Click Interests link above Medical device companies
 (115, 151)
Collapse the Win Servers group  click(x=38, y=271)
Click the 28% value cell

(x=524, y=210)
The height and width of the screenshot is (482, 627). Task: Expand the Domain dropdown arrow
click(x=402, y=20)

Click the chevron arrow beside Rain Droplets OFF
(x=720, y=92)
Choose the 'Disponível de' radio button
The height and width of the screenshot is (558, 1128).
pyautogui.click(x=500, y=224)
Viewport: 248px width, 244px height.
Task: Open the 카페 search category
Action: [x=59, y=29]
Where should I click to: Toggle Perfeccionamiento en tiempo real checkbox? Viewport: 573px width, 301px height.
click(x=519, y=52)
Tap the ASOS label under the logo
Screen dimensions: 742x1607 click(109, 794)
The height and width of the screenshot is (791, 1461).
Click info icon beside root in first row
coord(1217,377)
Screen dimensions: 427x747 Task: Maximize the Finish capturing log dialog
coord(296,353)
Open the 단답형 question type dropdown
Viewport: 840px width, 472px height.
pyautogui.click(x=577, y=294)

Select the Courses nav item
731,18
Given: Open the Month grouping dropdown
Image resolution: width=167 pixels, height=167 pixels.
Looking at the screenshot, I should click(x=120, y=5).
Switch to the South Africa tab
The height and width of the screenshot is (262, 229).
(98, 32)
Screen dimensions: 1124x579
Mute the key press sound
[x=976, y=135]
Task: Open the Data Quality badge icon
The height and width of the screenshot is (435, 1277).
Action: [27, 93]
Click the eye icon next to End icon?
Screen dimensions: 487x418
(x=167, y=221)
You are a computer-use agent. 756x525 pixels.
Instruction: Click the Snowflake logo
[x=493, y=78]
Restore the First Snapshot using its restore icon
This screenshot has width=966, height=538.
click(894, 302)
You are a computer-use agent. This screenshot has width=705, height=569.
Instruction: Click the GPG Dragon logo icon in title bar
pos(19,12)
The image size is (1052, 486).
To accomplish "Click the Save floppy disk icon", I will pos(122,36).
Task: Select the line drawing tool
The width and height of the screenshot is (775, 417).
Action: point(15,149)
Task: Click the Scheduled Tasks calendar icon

■ ■ ■ ■ ■

_ASSIGNMENT_.
As the answer, set down only the lines from the data above between the one holding "Task: Open the Data Quality badge icon" and the one holding "You are a computer-use agent. This", inclusive, exactly as they read.

_RESULT FOR THIS EXERCISE_.
Task: Open the Data Quality badge icon
The height and width of the screenshot is (435, 1277).
Action: [27, 93]
Click the eye icon next to End icon?
Screen dimensions: 487x418
(x=167, y=221)
You are a computer-use agent. 756x525 pixels.
Instruction: Click the Snowflake logo
[x=493, y=78]
Restore the First Snapshot using its restore icon
This screenshot has width=966, height=538.
click(894, 302)
You are a computer-use agent. This screenshot has width=705, height=569.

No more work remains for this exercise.